## begin STORED ROWS

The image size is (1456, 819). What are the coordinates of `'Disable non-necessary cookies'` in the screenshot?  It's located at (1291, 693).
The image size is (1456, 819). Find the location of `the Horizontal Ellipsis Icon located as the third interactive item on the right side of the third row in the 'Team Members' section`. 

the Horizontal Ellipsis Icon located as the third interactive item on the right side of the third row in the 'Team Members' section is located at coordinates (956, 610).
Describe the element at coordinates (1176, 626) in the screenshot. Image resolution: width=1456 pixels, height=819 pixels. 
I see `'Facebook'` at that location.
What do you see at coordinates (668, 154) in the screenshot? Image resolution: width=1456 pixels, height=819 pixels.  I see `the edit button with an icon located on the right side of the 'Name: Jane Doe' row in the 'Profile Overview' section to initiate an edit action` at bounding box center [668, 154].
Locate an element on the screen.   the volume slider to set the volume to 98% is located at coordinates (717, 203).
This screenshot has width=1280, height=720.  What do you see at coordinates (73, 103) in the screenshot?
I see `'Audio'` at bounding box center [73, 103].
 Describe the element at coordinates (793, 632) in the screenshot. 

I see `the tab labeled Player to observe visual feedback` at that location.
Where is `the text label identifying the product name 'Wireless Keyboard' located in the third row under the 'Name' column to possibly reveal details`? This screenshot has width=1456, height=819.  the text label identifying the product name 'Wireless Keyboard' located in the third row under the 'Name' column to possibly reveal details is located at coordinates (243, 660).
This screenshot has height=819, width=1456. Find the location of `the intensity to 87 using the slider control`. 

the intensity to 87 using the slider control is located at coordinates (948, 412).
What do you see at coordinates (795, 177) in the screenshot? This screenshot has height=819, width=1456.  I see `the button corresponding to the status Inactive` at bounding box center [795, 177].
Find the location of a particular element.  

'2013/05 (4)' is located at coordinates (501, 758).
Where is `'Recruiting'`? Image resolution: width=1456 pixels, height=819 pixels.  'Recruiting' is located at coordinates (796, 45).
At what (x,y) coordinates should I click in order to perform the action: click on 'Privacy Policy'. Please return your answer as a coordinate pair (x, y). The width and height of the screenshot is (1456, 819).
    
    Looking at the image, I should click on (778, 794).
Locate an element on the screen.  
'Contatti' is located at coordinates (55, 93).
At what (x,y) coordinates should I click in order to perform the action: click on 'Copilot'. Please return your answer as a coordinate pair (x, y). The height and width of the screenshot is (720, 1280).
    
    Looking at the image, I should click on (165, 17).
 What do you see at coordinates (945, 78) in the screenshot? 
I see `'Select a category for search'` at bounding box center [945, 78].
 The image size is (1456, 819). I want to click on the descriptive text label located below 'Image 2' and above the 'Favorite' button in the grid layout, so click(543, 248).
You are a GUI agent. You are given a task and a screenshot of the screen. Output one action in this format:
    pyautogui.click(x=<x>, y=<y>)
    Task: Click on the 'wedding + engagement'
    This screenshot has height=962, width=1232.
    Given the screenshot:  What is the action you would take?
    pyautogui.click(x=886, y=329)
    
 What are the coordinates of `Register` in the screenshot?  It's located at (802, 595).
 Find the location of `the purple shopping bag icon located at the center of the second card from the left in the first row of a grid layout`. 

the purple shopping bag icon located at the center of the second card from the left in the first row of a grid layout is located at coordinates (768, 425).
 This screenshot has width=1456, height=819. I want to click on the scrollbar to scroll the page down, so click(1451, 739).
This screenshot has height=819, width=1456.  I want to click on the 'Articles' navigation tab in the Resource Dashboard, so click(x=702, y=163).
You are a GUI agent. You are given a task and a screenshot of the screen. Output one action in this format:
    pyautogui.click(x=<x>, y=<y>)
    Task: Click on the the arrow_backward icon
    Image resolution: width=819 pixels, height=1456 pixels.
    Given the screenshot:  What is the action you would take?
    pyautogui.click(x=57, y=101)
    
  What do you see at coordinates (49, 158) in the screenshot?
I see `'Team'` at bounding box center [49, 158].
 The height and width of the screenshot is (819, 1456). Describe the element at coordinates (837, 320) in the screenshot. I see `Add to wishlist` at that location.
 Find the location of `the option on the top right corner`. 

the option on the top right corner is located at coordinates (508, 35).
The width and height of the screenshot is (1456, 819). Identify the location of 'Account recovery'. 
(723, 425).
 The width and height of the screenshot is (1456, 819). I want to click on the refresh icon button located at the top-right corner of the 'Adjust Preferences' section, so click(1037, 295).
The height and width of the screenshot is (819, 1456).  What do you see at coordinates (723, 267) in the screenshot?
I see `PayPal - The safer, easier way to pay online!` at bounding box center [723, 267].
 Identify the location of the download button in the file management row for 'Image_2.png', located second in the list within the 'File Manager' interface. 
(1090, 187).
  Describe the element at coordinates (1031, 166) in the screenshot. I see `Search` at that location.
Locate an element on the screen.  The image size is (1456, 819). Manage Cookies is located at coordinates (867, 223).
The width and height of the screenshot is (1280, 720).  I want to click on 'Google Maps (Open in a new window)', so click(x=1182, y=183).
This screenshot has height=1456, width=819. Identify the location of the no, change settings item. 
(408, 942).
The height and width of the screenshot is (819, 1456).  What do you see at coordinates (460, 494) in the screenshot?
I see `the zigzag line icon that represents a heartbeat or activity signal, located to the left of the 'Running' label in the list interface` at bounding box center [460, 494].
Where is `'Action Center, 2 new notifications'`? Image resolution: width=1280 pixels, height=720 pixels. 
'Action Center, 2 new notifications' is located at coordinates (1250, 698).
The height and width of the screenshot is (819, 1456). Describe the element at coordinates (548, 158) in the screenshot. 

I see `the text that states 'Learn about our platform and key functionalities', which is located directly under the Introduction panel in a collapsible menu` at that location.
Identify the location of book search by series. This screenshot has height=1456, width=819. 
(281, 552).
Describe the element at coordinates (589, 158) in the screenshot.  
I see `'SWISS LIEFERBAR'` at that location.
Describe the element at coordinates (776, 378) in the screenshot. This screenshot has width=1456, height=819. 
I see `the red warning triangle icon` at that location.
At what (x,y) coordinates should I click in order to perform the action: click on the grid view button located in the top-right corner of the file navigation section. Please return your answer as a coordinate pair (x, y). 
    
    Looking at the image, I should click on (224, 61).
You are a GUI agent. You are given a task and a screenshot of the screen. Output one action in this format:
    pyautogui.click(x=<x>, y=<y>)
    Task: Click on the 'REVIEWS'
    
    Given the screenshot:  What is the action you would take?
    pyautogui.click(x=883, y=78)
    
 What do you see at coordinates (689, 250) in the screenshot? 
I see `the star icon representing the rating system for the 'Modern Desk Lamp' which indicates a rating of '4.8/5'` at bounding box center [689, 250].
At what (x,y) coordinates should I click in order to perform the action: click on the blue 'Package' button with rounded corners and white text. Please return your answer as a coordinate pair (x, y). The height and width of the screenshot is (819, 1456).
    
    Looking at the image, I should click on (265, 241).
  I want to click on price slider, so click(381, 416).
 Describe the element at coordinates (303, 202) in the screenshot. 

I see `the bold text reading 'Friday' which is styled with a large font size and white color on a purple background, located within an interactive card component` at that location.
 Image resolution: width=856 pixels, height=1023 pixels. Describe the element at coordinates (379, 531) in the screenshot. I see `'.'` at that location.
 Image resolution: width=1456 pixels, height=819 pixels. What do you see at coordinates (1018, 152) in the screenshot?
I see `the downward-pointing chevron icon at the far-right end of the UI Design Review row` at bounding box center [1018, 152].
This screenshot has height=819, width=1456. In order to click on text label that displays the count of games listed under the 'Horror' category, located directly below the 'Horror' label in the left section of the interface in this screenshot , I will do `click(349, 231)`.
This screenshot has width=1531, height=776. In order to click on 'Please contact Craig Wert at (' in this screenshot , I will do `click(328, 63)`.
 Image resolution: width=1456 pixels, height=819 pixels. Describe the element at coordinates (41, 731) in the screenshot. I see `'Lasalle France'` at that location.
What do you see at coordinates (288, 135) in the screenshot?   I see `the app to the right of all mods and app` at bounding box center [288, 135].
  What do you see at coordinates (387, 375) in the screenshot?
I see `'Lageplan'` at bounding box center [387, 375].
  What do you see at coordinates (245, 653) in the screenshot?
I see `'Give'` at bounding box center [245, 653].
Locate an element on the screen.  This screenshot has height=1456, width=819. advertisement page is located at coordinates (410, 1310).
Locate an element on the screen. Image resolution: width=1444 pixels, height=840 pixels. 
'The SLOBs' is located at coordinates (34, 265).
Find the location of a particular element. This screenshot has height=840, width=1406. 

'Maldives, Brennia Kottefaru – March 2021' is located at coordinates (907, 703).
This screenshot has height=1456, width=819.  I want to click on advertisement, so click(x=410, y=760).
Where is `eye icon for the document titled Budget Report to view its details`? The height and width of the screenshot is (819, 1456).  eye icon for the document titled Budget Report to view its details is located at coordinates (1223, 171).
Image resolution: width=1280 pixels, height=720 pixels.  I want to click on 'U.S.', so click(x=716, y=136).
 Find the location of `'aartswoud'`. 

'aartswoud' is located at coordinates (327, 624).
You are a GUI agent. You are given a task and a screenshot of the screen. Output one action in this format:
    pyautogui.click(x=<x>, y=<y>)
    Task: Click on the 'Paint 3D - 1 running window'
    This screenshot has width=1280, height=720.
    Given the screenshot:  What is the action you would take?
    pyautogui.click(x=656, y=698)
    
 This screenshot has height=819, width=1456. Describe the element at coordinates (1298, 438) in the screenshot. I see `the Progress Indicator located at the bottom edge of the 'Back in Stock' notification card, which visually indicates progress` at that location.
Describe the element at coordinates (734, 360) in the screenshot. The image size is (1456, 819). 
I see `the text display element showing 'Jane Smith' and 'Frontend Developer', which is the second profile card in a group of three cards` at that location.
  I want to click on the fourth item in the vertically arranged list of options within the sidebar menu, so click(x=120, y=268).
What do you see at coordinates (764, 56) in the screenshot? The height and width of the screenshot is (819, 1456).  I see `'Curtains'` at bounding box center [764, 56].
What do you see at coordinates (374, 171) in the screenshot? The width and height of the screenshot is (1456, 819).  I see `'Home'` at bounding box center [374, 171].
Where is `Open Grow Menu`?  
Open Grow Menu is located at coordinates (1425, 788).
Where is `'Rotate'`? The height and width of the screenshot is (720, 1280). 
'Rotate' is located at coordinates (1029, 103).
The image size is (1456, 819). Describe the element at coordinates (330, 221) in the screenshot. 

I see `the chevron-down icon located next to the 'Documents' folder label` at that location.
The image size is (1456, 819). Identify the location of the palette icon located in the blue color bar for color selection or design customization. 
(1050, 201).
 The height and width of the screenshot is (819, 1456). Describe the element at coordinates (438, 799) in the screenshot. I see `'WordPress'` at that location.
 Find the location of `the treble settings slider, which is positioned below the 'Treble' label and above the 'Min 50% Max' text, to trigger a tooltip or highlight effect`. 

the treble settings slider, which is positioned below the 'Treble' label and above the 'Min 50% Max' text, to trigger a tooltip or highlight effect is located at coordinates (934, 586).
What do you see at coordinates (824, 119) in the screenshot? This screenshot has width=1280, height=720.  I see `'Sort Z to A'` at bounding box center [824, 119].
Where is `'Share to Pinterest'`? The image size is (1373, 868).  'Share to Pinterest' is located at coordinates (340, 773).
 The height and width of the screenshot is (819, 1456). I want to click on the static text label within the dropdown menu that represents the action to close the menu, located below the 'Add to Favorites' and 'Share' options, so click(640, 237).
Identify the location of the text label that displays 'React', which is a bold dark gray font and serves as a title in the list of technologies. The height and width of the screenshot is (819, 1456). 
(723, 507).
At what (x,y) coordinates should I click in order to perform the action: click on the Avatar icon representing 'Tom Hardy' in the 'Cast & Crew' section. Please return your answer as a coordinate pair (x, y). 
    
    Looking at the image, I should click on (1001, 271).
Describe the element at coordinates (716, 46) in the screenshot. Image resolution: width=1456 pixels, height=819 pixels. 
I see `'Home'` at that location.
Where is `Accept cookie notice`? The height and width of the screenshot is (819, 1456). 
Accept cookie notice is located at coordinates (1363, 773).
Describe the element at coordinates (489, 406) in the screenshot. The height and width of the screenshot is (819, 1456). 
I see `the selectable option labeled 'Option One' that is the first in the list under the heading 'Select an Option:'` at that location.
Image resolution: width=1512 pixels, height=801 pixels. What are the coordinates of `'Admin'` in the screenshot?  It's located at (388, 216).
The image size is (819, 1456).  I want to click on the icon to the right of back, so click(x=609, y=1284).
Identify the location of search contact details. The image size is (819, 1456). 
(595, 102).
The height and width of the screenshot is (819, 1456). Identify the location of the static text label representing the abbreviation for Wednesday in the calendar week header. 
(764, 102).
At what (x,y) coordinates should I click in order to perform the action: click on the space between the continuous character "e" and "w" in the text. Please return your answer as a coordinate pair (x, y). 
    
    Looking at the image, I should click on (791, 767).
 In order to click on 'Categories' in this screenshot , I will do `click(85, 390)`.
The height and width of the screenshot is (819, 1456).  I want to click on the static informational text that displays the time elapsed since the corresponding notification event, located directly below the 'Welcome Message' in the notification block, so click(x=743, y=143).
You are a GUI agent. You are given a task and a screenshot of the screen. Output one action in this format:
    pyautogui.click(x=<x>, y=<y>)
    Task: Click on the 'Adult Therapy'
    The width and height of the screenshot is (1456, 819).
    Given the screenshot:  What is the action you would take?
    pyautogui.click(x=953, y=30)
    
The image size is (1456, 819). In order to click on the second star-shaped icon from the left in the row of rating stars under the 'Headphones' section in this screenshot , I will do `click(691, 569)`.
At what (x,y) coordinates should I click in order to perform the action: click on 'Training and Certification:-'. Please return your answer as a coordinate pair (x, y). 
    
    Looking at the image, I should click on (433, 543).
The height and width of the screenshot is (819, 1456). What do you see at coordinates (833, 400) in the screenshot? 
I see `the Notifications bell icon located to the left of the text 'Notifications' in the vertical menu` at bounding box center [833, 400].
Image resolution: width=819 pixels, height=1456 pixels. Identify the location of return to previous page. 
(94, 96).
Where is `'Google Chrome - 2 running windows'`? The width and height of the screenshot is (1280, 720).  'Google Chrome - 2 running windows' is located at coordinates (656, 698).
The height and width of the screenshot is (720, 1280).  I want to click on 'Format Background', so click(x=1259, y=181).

## end STORED ROWS

◆ **WHAT IS NEEDED**
Rewrite the material from the line with "click on 'Privacy" to the line with "Looking at the image, I should click on (165, 17).", swapping "coordinate pair" for "point" and leaving everything else unchanged.

◆ **FULL ANSWER**
At what (x,y) coordinates should I click in order to perform the action: click on 'Privacy Policy'. Please return your answer as a point (x, y). The width and height of the screenshot is (1456, 819).
    
    Looking at the image, I should click on (778, 794).
Locate an element on the screen.  
'Contatti' is located at coordinates (55, 93).
At what (x,y) coordinates should I click in order to perform the action: click on 'Copilot'. Please return your answer as a point (x, y). The height and width of the screenshot is (720, 1280).
    
    Looking at the image, I should click on (165, 17).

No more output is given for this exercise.